In a newspaper column printed on New Year’s day, 1863, Mark Twain wrote:
“Now is the accepted time to make your regular annual good resolutions. Next week you can begin paving hell with them as usual. Yesterday, everybody smoked his last cigar, took his last drink, and swore his last oath. To-day, we are a pious and exemplary community. Thirty days from now, we shall have cast our reformation to the winds and gone to cutting our ancient short comings considerably shorter than ever. We shall also reflect pleasantly upon how we did the same old thing last year about this time.”
Sometimes Twain’s cynicism goes beyond what seems warranted by life in general. (Note his statement that “There are times one would like to hang the whole human race and finish the farce.”) But in this case, I know his assessment is accurate for many of the people who make New Year’s resolutions. I’ve certainly abandoned my share of virtuous intentions.
Of course, there are people who do keep their resolutions. (These may be the same people who clean their gutters twice a year, change their furnace filters every month, and floss daily.) I was just looking up a recipe for cooking a whole chicken in the crock pot. I found one on a blog called “A Year of Slow Cooking: A New Year’s Resolution to Use the Slow Cooker Every Day in 2008.” The chicken recipe is from October 21—recipe number 295.
I am not optimistic about my ability to do anything (beyond breathing, eating, and possibly sleeping) for 365 days a year, so I hesitate to participate in the annual resolution ritual. Why make resolutions I know I probably won’t keep anyway?
Well, because in our culture of perpetual blaming and responsibility shirking, New Year’s resolutions may be the last bastion of responsible adulthood left.
It’s sort of amazing, really, that this tradition has persisted in the United States into the 21st Century. My husband and I got a new coffee maker for Christmas, and the directions actually tell me to not place the thing “in a heated oven.” I can only imagine this warning is in the instruction manual because someone at some time put the thing in a heated oven and then sued the company when it ceased to make coffee. Somehow it was the company’s fault that the consumer had ruined their partially plastic appliance by placing it a hot oven.
That’s the kind of thing people in our culture tend to do when something goes wrong—blame someone else. But this one time-honored and often-mocked tradition forces us into a different mindset.
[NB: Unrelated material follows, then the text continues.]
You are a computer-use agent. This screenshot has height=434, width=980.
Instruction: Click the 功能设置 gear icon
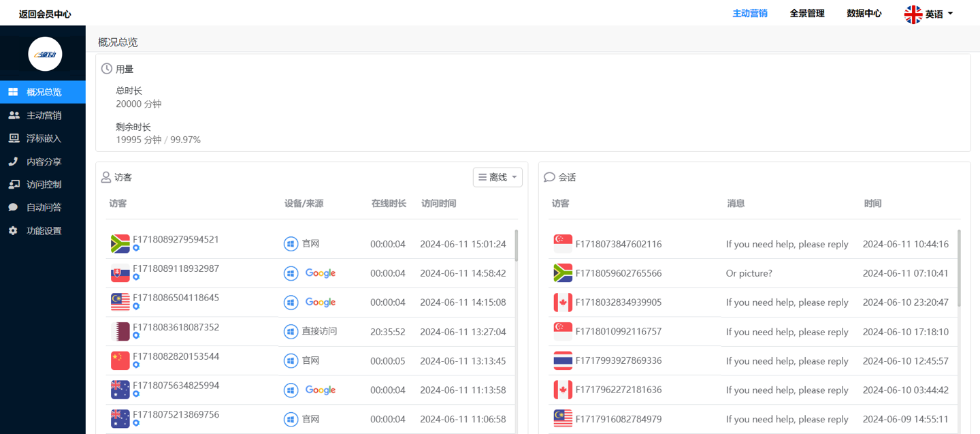click(x=13, y=231)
When I make a New Year’s resolution, I recognize that some of what is not ideal in my life is connected to the choices that I make and the actions that I take. I can’t blame everything on cranky kids, environmental toxins, or the Republicans.
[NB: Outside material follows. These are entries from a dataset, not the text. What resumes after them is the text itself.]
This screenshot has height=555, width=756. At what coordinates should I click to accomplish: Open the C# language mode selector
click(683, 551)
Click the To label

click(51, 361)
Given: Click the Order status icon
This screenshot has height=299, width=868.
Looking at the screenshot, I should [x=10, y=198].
When I make a New Year’s resolution, I live out the wisdom that has been impressed upon me since childhood: I can only change myself.
Truth be told, if I had a choice I would prefer to make New Year’s resolutions for other people. My six-year-old would resolve to start using her “big girl talking voice” more often. My thirteen-year-old would resolve to do his homework without being told. My husband would resolve to cook dinner once a week. I mean, I could really get into making resolutions for other people.
But that’s not how it works. I am only allowed to make New Year’s resolutions for myself.
And this year, I think I will.
Some of you out there might actually manage to keep your New Year’s resolutions throughout 2011. (And if you would, send me reminders when it’s time to clean out my gutters and change my furnace filter.)
I’m pretty sure that many of my good intentions will fall by the wayside before this time next year. Probably long before.